Written request:
Rewrite all the items below with "screenshot" swapped for "screen capture" and everything else unchanged. Leave the pictures out.

--- Begin ---

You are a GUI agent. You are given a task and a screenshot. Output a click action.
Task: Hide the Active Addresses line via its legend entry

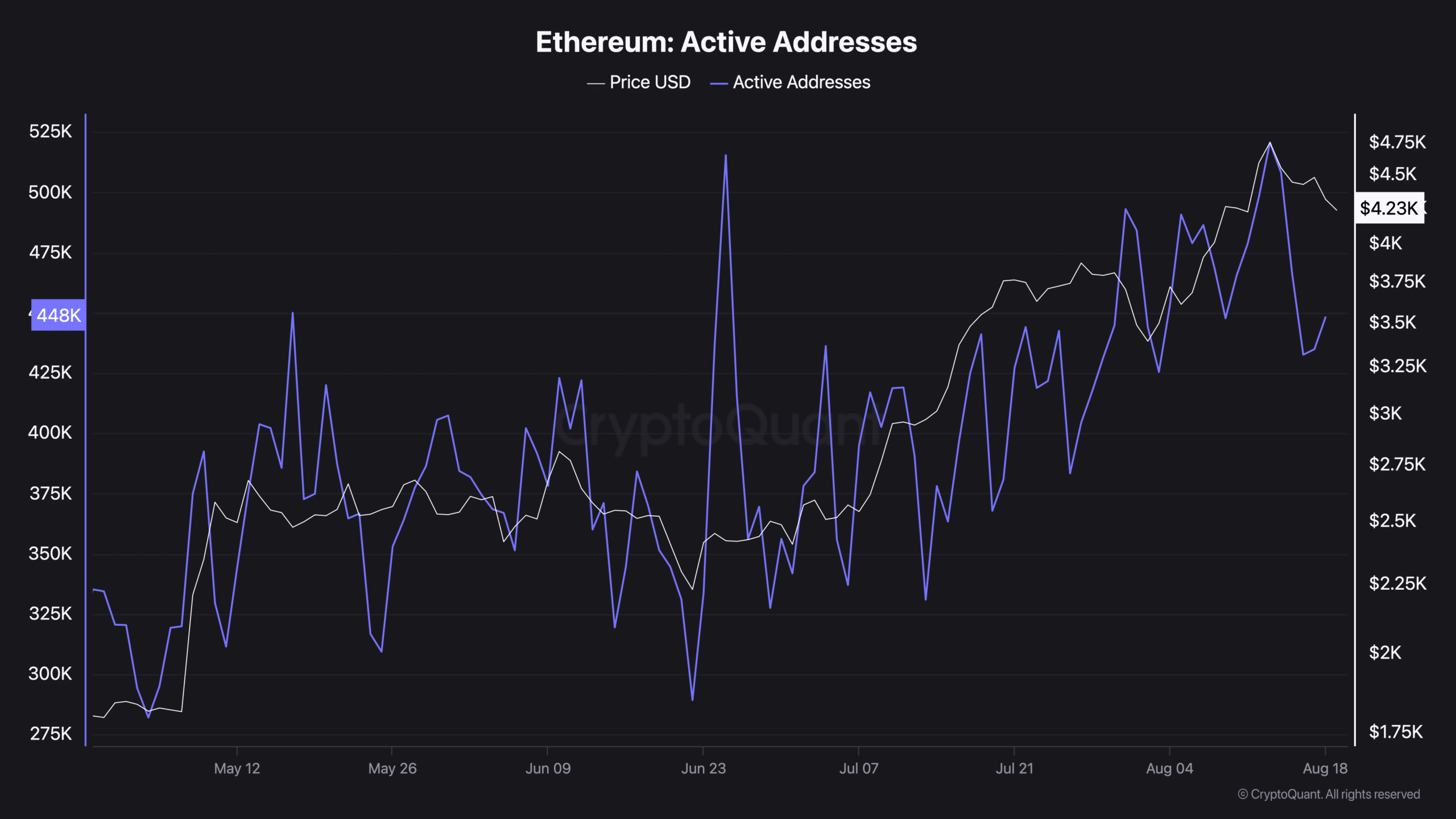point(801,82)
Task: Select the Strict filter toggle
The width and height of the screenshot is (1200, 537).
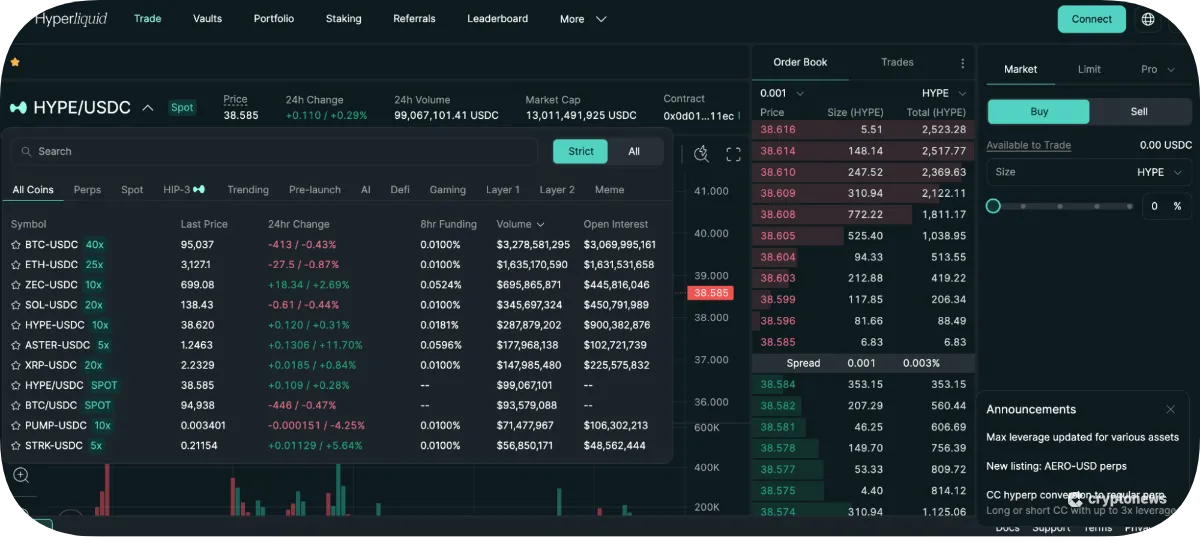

--- End ---

Response for this exercise:
You are a GUI agent. You are given a task and a screen capture. Output a click action.
Task: Hide the Active Addresses line via its legend entry

point(801,82)
Task: Select the Strict filter toggle
The width and height of the screen capture is (1200, 537).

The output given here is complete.